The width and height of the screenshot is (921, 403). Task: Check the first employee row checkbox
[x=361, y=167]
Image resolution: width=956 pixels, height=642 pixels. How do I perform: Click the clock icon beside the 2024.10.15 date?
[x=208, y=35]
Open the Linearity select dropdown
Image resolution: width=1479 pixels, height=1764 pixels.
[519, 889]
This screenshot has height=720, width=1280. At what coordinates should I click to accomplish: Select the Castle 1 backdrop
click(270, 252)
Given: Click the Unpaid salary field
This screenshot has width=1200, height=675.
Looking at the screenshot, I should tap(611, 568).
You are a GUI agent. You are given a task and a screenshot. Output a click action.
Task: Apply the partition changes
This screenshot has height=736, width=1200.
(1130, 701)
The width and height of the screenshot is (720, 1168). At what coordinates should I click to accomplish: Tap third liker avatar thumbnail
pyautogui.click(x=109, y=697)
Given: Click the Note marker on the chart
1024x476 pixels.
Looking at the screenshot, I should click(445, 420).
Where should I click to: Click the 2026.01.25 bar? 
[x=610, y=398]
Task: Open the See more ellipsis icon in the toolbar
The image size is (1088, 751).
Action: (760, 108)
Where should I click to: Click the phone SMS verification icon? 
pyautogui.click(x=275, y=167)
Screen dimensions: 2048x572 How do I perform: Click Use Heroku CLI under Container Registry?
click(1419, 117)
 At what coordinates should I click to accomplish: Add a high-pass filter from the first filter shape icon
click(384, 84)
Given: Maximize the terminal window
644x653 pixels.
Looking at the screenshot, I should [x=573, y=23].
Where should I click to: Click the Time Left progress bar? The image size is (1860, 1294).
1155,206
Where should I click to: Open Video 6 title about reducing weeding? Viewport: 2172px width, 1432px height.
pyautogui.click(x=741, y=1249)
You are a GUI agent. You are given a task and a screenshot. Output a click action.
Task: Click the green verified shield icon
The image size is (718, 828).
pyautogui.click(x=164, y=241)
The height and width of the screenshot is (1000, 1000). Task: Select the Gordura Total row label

__Work instructions__
The lines from the one with "Given: Maximize the terminal window" through the end of the data above are to be set down exactly, with both boundary lines included and no other lines.

__Response area__
Given: Maximize the terminal window
644x653 pixels.
Looking at the screenshot, I should [x=573, y=23].
Where should I click to: Click the Time Left progress bar? The image size is (1860, 1294).
1155,206
Where should I click to: Open Video 6 title about reducing weeding? Viewport: 2172px width, 1432px height.
pyautogui.click(x=741, y=1249)
You are a GUI agent. You are given a task and a screenshot. Output a click action.
Task: Click the green verified shield icon
The image size is (718, 828).
pyautogui.click(x=164, y=241)
The height and width of the screenshot is (1000, 1000). Task: Select the Gordura Total row label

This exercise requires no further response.